Artificial intelligence (AI) is increasingly being used to develop automatic systems for medical image analysis. In the field of eye care there have been significant efforts to develop systems that automatically detect age-related macular degeneration (AMD) in optical coherence tomography (OCT) and fundus photographs with the aim to support eye healthcare services in disease diagnosis and monitoring.1,2 Neural networks form the base of deep learning and represent a subfield of AI where it is often discussed that neural networks require large amounts of data to learn. But how do they learn and why is big data important? The aim of this article is to answer these questions by introducing how convolutional neural networks (CNN), a fundamental class of deep learning neural network most commonly used for image classification, work through the example of addressing a major challenge for primary care providers – the detection of early features of AMD.
The problem space
When AMD is diagnosed in the early non-exudative stage (dry AMD) patients can begin sight preserving lifestyle changes. An early defining feature of dry AMD is abnormal accumulation of macular drusen. However, as drusen occurs asymptomatically in normal aging it is challenging to discern between potential early pathological features of AMD and age-related drusen. Early AMD is more often identified in the later stages either incidentally at a routine eye exam or when an individual is symptomatic with potential sight threatening late AMD (wet AMD). Drusen is time-consuming and challenging to manually detect and quantify where an automatic method would significantly alleviate the task. Therefore, developing tools to automatically quantify drusen (eg count, size, location) would help an optometrist to monitor drusen for risk of conversion to wet AMD in primary care. Furthermore, if OCT is unavailable, developing automatic drusen quantification in colour fundus photographs would provide support for practices with limited resources.
To the human eye, drusen appear as bright white or yellow spots on a colour fundus photograph, but to a computer, the input image is an array of numbers (pixel values) and the size of the array is the size of the image.

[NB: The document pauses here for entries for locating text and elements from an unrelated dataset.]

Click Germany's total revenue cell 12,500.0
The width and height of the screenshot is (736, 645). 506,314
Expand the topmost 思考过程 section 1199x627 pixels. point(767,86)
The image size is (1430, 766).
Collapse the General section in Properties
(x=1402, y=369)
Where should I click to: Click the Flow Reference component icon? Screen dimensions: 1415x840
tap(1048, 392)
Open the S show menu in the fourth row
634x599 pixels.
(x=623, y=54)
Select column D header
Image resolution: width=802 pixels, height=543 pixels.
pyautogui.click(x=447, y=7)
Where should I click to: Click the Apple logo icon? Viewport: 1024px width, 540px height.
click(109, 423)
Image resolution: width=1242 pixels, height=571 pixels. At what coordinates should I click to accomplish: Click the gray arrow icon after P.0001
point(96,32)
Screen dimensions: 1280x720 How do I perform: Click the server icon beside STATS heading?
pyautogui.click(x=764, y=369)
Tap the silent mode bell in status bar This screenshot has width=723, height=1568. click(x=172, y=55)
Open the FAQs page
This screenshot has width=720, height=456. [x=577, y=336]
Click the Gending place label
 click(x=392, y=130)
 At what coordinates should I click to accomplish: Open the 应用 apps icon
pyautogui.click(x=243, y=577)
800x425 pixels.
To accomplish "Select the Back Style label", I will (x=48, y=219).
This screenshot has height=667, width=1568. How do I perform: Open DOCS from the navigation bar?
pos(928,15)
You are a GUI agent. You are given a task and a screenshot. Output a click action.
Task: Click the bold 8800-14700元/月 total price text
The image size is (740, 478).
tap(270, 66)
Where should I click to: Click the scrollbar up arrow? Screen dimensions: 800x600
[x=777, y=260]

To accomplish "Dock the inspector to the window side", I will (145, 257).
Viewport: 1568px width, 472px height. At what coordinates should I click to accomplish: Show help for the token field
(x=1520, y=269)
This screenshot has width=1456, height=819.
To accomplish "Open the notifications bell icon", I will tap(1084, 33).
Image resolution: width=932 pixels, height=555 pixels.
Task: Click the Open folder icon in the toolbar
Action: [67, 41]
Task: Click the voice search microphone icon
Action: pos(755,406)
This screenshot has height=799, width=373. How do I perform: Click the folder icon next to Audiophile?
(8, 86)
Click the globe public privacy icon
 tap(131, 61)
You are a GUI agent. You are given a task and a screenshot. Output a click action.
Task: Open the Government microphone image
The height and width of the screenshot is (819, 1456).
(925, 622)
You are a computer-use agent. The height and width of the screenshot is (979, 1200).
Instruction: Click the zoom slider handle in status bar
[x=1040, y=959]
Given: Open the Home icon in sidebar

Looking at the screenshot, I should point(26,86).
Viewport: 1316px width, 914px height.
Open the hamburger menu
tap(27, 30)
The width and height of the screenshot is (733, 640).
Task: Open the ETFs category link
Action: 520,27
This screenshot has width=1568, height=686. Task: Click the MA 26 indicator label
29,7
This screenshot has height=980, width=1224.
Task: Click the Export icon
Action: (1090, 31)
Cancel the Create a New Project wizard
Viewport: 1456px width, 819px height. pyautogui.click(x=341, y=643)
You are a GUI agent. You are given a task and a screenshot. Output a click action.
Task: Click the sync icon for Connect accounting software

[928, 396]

For example, a colour fundus photograph has three channels (red (R), green (G), blue (B)) with a size of 909 x 909 pixels where a drusen pixel would look yellow/orange/white to a human. However, to a computer, this would be (255, 219, 88). The three values correspond to the pixel values in each of the RGB channels that gives the orange colour of the retina we see on the computer screen. The aim of a CNN is to process these pixel values to learn what is in the image (such as colours, edges, shapes, textures and objects) to output a probability that the image belongs to a certain class. In this example, the aim is to classify small crops from an image (called patches) as ‘drusen’ or ‘no drusen’ (ie background, vessels, optic disc with no drusen present).
First, we must obtain some training data to train the network and testing data to see how it performs compared to a human (figure 1). Let us say we have collected thousands of colour fundus photographs featuring early AMD and visually healthy individuals over the age of 50. First, we use a grid to divide the image into small patches (figure 1B). Next, the patches are labelled by a human as drusen and no drusen by assigning a value of 1 or 0, respectively (figure 1C). Then, we subset 70% of the images (and their corresponding labels) to make our training set (figure 1D). The remaining 30% of the images (and their corresponding labels) make up the independent testing set (figure 1E). Finally, the aim is to apply the trained network to each grid cell in the testing set to automatically classify whether it contains drusen or no drusen. Since we have manual labels in the testing set, we can compare the trained CNN’s predictions to the manual annotations to assess its performance. Using this design, we can also automatically quantify drusen location (using the grid cell locations) and counts (by counting how many grid cells were classified as drusen) to investigate the associations between age-related drusen and early AMD or to propose a tool to monitor AMD progression.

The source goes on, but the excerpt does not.